◆ Problem ◆
This task calls for copying every line in the data below that contains the word "page".
====== Supplied material
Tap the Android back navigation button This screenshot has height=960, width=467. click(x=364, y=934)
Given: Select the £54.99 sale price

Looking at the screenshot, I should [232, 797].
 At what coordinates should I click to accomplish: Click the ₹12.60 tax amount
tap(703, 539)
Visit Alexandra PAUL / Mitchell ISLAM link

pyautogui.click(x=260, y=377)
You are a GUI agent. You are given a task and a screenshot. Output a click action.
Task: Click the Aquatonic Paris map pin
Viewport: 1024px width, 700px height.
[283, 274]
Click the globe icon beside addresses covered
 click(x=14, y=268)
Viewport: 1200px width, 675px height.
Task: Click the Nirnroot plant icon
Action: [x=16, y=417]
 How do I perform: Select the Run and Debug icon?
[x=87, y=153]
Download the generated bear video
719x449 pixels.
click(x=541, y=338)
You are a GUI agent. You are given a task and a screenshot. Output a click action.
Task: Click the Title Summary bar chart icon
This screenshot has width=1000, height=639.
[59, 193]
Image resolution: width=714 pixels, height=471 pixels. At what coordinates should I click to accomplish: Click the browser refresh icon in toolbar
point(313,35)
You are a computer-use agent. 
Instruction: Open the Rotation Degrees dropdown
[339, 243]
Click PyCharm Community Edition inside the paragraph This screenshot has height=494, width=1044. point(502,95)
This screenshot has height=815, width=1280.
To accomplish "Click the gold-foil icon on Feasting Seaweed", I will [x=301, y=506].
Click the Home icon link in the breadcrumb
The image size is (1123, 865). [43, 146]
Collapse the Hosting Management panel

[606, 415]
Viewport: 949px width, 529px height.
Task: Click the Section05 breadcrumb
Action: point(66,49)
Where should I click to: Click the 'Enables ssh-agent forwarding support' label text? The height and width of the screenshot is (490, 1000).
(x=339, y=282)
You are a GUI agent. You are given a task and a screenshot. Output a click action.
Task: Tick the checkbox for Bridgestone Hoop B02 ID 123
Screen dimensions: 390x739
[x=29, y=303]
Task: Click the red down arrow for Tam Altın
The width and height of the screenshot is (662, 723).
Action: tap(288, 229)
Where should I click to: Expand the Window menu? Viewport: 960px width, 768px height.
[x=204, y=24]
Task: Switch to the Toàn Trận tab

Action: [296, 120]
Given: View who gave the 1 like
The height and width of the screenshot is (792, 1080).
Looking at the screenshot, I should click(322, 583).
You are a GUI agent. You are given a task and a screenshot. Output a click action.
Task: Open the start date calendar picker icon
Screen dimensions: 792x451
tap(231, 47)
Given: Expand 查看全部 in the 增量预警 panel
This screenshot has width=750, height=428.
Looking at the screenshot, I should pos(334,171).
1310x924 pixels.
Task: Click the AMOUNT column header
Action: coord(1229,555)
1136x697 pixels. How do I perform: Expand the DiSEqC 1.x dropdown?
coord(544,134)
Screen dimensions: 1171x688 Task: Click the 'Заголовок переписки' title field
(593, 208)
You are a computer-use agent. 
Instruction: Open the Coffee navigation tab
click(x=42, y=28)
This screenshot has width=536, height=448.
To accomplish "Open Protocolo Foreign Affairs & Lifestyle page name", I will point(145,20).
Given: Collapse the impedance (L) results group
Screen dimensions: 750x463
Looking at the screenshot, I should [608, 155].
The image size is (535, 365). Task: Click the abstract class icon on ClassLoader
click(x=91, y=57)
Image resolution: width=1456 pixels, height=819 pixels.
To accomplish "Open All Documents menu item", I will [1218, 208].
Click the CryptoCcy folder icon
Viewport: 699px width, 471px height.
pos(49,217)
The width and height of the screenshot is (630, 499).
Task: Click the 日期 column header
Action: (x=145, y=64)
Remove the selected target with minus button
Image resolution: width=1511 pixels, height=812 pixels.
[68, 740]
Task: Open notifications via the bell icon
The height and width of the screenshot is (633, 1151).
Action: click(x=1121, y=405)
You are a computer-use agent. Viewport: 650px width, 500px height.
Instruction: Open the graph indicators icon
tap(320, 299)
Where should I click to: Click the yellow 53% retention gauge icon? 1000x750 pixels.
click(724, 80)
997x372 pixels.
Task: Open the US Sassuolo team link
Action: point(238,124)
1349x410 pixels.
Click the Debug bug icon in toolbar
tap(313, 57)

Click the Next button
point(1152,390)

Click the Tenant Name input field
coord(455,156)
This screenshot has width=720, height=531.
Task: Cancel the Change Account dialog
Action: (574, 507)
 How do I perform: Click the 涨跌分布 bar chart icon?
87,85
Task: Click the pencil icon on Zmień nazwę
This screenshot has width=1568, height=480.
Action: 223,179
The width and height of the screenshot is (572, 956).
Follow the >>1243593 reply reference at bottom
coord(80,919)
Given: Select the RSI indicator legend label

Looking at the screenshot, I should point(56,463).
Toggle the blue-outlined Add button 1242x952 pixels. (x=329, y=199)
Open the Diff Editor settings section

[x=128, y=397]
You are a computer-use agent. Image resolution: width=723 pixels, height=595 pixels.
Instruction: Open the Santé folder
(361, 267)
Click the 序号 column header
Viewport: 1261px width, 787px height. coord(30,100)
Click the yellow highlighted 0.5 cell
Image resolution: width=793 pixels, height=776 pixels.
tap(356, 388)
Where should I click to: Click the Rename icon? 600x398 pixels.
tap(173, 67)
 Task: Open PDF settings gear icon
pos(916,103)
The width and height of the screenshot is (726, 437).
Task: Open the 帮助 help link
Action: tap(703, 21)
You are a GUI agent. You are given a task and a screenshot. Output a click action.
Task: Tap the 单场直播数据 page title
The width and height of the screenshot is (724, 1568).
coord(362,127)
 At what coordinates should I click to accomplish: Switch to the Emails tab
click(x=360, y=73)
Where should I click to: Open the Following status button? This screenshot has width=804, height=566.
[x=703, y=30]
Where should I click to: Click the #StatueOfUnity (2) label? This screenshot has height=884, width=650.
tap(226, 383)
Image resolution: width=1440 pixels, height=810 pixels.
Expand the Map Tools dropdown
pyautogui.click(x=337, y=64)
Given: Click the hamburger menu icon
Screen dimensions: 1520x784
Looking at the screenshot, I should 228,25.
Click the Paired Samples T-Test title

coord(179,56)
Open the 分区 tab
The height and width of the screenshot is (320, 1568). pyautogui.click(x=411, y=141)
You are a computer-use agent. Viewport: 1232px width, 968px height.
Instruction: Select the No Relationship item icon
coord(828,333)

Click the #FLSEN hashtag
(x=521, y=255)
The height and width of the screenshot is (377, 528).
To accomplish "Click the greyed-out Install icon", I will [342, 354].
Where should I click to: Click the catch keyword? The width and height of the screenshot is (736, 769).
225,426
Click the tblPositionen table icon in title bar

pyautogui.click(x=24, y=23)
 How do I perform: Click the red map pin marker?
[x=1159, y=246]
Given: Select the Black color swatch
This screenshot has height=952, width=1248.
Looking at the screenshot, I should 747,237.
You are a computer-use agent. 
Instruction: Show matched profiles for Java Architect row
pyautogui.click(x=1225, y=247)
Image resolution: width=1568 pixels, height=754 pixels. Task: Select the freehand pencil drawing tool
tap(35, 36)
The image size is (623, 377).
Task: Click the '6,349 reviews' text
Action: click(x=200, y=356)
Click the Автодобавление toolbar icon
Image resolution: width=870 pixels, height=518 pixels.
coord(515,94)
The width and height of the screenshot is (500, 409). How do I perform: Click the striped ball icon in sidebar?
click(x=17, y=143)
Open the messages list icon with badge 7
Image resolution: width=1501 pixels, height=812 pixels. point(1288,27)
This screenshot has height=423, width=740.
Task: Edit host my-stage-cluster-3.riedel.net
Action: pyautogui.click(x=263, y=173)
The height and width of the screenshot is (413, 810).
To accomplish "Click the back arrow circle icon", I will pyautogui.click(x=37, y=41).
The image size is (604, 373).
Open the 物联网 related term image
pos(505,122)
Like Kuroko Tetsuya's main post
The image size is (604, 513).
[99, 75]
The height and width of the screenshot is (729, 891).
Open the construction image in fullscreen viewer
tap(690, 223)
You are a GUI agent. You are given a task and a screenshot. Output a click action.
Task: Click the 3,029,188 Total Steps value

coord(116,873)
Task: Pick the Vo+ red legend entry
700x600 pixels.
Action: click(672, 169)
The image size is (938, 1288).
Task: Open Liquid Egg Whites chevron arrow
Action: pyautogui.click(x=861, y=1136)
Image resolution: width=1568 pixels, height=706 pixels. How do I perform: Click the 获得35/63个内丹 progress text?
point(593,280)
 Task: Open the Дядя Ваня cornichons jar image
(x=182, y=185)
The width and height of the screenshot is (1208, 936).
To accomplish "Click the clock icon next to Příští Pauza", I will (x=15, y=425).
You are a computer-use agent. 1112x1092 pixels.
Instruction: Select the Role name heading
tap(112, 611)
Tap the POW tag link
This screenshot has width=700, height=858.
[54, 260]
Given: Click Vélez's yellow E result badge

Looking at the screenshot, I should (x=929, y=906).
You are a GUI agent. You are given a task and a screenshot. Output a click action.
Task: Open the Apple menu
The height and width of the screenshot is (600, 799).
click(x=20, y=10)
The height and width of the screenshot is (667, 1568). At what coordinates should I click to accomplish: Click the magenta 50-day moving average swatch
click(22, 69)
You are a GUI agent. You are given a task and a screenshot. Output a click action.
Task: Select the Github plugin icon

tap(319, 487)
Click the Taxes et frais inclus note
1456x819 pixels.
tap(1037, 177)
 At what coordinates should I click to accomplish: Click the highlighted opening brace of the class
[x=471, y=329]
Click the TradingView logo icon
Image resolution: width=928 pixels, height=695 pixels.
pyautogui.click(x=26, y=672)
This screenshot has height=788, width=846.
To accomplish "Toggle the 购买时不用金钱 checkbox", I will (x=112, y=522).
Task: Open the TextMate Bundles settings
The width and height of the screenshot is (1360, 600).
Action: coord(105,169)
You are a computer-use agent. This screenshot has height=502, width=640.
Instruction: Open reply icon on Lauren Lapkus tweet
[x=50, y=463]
============
◆ Exercise answer ◆
To accomplish "Open Protocolo Foreign Affairs & Lifestyle page name", I will point(145,20).
Task: Tap the 单场直播数据 page title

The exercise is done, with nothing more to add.